As Yves Smith has reported, “the SEC has now announced that more than 50 percent of private equity firms it has audited have engaged in serious infractions of securities laws.” Smith, along with attorney Timothy Y. Fong, has been trying to shed light on PE arrangements for months, but has often been blocked by the very entities taken advantage of by the PE firms. As Smith concludes:
[I]nvestors have done a poor job of negotiating agreements so that they protect their interests and have done little if any monitoring once they’ve committed to a particular fund. As we’ll chronicle over the next few days, anyone who reads these agreements against the disclosures that investors are now required to make to the SEC and the public in their annual Form ADV can readily find numerous abuses. . . . But rather than live up to their fiduciary duties, pension funds that have invested in private equity funds haven’t merely sat pat as they were fleeced; even worse, they’ve been staunch defenders of the private equity industry’s special pleadings.

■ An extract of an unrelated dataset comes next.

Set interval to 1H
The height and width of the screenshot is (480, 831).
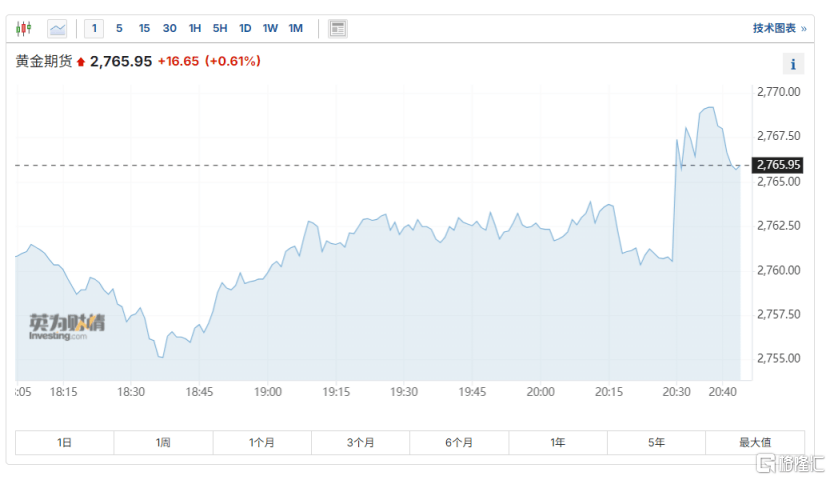pyautogui.click(x=195, y=28)
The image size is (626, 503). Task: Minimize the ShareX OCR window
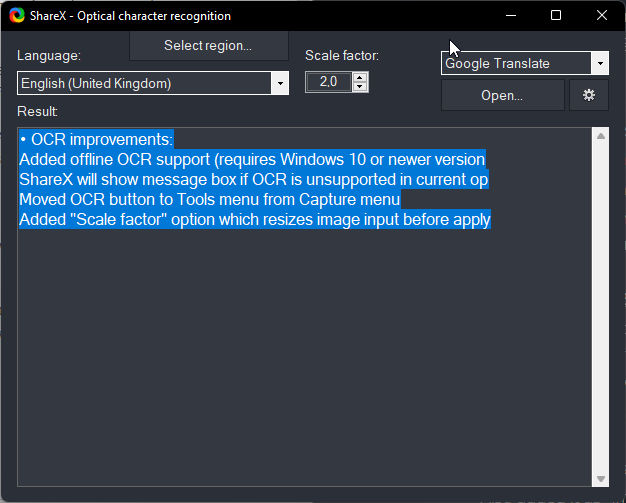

The SEC Chair has also harshly criticized the arrangements. States are making token efforts to reform matters after being exposed, but don’t expect much substantive to be done. The key problem is the distinction between those running pension funds, and what Jennifer Taub calls the “ultimate investors“–those whose accounts are being managed. Until their interests are better aligned, expect to see more sweetheart deals via “alternative investments.”